:: YOUR TASK ::
Copy all of the lines below, requests included. In the answers, multiply every number (the coordinates and any width and height figures) by 0.55 and round each result to a whole number, rounding halves up.
** Start RECORD EXTRACTS **
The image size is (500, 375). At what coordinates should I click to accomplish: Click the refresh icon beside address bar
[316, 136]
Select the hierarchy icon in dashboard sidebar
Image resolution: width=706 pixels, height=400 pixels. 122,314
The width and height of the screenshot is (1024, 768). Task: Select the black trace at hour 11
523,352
** End RECORD EXTRACTS **
:: SOLUTION BELOW ::
The image size is (500, 375). At what coordinates should I click to accomplish: Click the refresh icon beside address bar
[174, 75]
Select the hierarchy icon in dashboard sidebar
Image resolution: width=388 pixels, height=220 pixels. 67,173
The width and height of the screenshot is (1024, 768). Task: Select the black trace at hour 11
288,194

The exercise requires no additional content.